After some trial and error, I successfully resolved my issue by installing a previous version of the DKMS package from the AMD repository. If others want to try this solution, here's what worked for me...

  1. Check OS version:
    server03$ lsb_release -a
    No LSB modules are available.
    Distributor ID: Ubuntu
    Description:    Ubuntu 22.04.4 LTS
    Release:        22.04
    Codename:       jammy
    
  2. Check kernel version
    Server03$ uname -r
    6.5.0-45-generic
    
  3. Uninstall current installation based on how you have installed it
    • AMD GPU installer (If you installed via AMD installer)

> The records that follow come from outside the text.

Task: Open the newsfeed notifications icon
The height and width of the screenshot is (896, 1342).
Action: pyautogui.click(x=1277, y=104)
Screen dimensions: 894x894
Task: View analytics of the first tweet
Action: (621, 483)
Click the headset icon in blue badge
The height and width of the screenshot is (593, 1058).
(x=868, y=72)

      sudo amdgpu-install --uninstall
      
    • Package manager (If you installed via package manager)
      sudo apt-get remove rocm amdgpu-dkms
      
  4. Edit ROCM repository in file
    • /etc/apt/sources.list.d/amdgpu.list
      deb https://repo.radeon.com/amdgpu/6.1/ubuntu jammy main
      #deb-src https://repo.radeon.com/amdgpu/6.1/ubuntu jammy main
      
    • /etc/apt/sources.list.d/rocm.list (May not need this if file doesn't exist)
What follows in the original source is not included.